### 📝 [#254](https://github.com/ikawrakow/ik_llama.cpp/issues/254) - Split-mode row | **Author** | `davidsyoung` | | :--- | :--- | | **State** | ✅ **Open** | | **Created** | 2025-03-12 | | **Updated** | 2025-03-13 | --- #### Description ### What happened? With the experts being quite large on bigger MoE models, if we were able to split by row instead of layers, it'd allow a much more even balancing of the model across multiple cards. Is `-split-mode row` something that we can get working?
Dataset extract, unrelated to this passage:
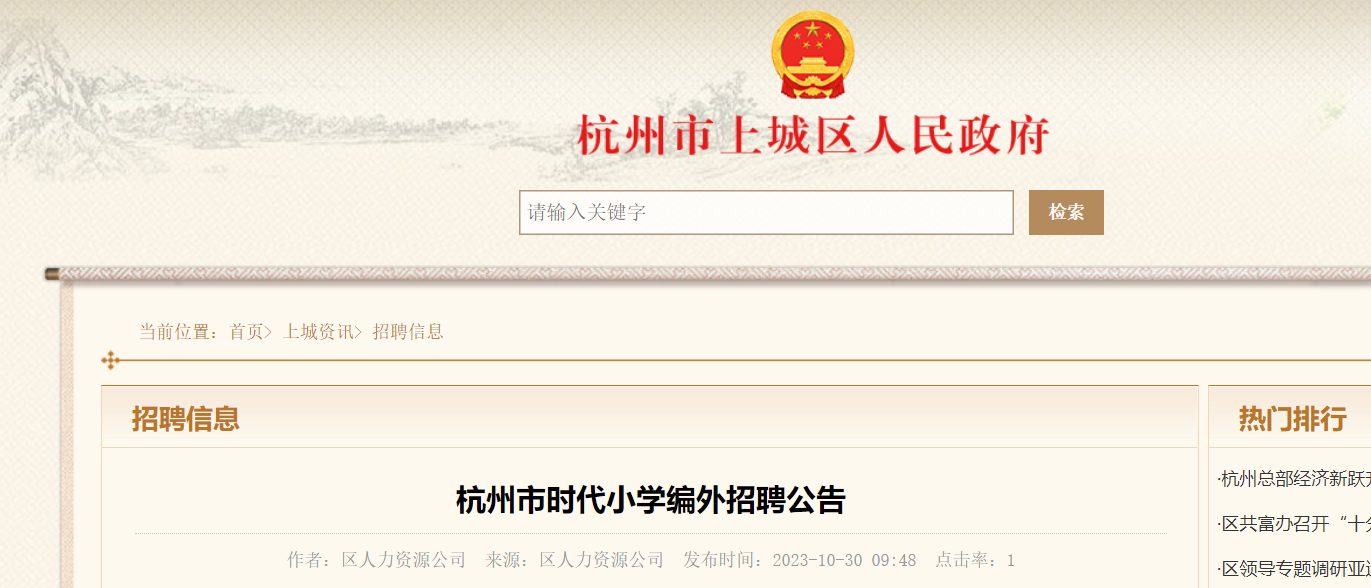Open 上城资讯 breadcrumb link
1371x588 pixels.
pos(318,332)
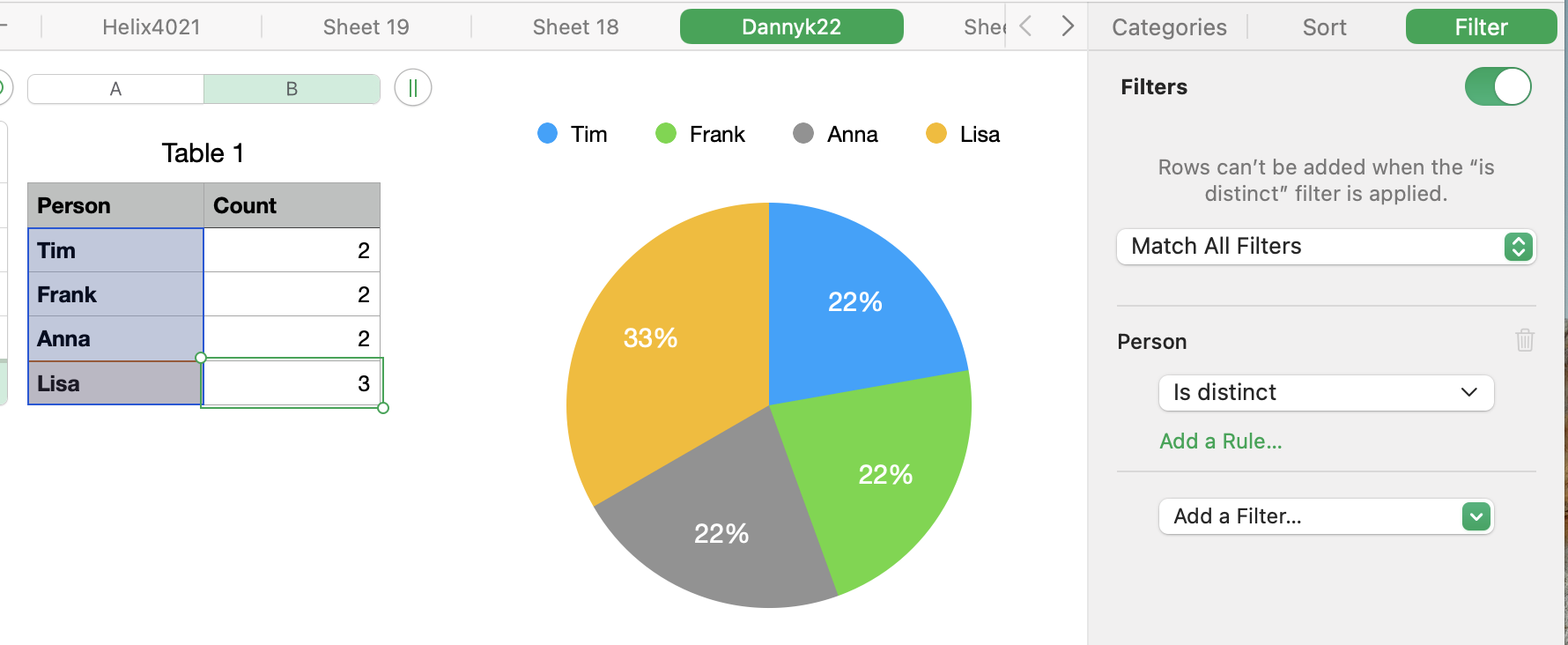
Task: Click the yellow Lisa legend marker
Action: coord(936,134)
As of right now, it doesn't seem to work with DeepSeek V3/R1. ### Name and Version Current main ### What operating system are you seeing the problem on? Linux ### Relevant log output ```shell ``` --- #### 💬 Conversation 👤 **ikawrakow** commented the **2025-03-12** at **17:19:03**:
Would be nice, I agree. Here 3 examples from the CUDA code where the comments/asserts say that split tensors are not supported. https://github.com/ikawrakow/ik_llama.cpp/blob/3f23ed68f17583a8ee63afd0c214f5b39226226c/ggml/src/ggml-cuda.cu#L731 https://github.com/ikawrakow/ik_llama.cpp/blob/3f23ed68f17583a8ee63afd0c214f5b39226226c/ggml/src/ggml-cuda.cu#L2228 https://github.com/ikawrakow/ik_llama.cpp/blob/3f23ed68f17583a8ee63afd0c214f5b39226226c/ggml/src/ggml-cuda.cu#L2228 Most noticeably, there is clearly no support for MoE models with split tensors. This is not code I wrote, it is inherited from upstream. --- 👤 **davidsyoung** commented the **2025-03-13** at **17:42:30**:
Hmm, yeah, it seems as though there's not a lot we can do in that case with splitting MoE based tensors.